The MFF's immigration-hostile, anti-European platform has traditionally attracted the more affluent, genteel brand of reactionary matching de Villiers' own snobbish aristocratic background. The scion of a posh family whose blueblood ancestors once lorded over parts of his native Vendęe region in western France, the chateau-owning de Villiers initially attracted more pragmatic royalists and upper-class rightists than he did hardened reactionies. Long unwilling to taint himself with the snarling language and mean-spirited policies favored by the National Front, de Villiers has often been belittled as "Le Pen Lite." He's clearly looking to change that and not just with his trademark warning of a nefarious "Islamization of France." With Le Pen uncharacteristically quiet and politically dormant since reaching the run-off in the 2002 presidential race, de Villiers' has been busy trying to win National Front voters over with depiction of Le Pen as an old, spent force and himself as an experienced legislator capable of bringing the extreme right's ideals to power at long last.

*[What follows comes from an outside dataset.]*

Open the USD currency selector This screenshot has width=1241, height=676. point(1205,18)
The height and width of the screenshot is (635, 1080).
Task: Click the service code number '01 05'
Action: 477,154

In his new book titled The Mosques of Roissy, de Villiers charges that the defiantly fundamentalist employees at de Gaulle represent a ticking terror time bomb within the heart of one of the world's busiest airports. As proof, his book reproduces a dire report by France's police intelligence unit responsible for identifying and tracking extremists. The problem, security officials say, is the document de Villiers has brandished is bogus containing errors and inaccuracies police intelligence agents would never make. Worse yet, they add, his false alarm may have ruined work of agents who are watching a few airport employees actually suspected of Islamist ties and who may now go underground.
But if de Villiers figured he could elbow past Le Pen as the extreme-right's new, more photogenic face, he was wrong. Swept back to center stage and his traditional role as the national Cassandra, Le Pen has found supporters flocking to him anew in the wake of the suburban Muslim riots of November, and two months of violent youth protests over labor reform this year. Able to claim he'd long denounced the mass immigration and bleeding heart permissiveness he has blamed the rioting and demonstrations on, Le Pen has been effective in mocking de Villiers as a calculating opportunist or, as his daughter and potential successor called de Villiers, a political "vulture."
Still, any extreme-right voters feeling flattered by the all attention being paid shouldn't celebrate just yet. Barring any renewed bursts of urban violence that could send masses of frightened conservatives into the National Front's camp, political analyst Dominique Reynię says the triangular split between Le Pen, de Villiers and presidential frontrunner Sarkozy could actually hurt the right's prospects. If Le Pen and Sarkozy were to savage one another ahead of the first round of presidential voting, after all, it could lead embittered backers of whichever candidate doesn't make the run-off to withhold their votes in the second round or cast them for the probable Socialist finalist out of spite. "In either scenario, the short-term winner of a split is the left," Reynię says.
In the even longer run, however, it may be that the biggest loser in next year's voting, likely to be de Villiers, will be turn out to be in a good position for the next election, in 2011. "De Villiers strategy is that Le Pen drags Sarkozy down in 2006, before being forced to leave politics due to age," says Reynię. "To de Villiers mind, that leaves him uncontested leader of the hard- and extreme-right, and with Sarkozy defeated as the standard-bearer of dejected mainstream conservatives." It's a long shot, of course, but de Villiers may not have any other kind.